== Records from a collection ==
##############################

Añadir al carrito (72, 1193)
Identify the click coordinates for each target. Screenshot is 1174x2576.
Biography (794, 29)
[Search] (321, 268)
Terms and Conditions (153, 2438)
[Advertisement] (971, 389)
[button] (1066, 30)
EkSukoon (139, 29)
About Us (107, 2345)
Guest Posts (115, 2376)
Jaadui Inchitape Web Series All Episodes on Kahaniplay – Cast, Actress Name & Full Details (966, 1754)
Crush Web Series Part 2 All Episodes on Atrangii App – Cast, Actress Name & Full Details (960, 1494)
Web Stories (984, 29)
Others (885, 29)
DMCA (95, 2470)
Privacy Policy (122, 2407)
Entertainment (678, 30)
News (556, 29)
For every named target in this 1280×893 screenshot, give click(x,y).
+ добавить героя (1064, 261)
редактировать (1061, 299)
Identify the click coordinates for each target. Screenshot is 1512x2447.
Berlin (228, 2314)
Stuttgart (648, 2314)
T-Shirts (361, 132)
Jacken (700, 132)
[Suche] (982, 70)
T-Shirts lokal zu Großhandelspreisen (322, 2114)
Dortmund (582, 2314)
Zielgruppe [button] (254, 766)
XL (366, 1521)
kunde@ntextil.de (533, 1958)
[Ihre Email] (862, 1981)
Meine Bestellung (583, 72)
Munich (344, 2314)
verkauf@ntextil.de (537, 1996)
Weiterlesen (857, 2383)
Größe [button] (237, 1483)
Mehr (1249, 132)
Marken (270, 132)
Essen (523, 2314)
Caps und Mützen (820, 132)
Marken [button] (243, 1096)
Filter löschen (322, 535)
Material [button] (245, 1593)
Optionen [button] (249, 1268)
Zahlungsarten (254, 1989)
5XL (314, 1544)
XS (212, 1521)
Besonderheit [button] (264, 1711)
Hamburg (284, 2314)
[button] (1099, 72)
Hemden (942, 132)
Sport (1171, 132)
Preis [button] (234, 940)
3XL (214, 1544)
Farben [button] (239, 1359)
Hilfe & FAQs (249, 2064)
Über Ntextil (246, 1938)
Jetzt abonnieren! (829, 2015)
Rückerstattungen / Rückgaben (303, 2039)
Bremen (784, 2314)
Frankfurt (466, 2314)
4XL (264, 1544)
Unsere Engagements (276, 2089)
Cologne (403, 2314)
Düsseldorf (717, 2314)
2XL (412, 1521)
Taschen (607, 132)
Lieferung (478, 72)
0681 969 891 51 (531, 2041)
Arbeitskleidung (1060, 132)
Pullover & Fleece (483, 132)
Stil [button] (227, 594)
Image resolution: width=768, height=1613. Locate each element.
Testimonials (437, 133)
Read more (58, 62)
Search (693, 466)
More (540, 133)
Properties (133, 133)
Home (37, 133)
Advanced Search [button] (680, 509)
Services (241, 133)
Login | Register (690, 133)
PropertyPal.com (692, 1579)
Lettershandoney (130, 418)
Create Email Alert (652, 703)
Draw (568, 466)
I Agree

##############################

== WRITTEN INSTRUCTION ==
Find every line in the records above that contains the string "Cast" and copy each of those lines.

== FULL OUTPUT ==
Jaadui Inchitape Web Series All Episodes on Kahaniplay – Cast, Actress Name & Full Details (966, 1754)
Crush Web Series Part 2 All Episodes on Atrangii App – Cast, Actress Name & Full Details (960, 1494)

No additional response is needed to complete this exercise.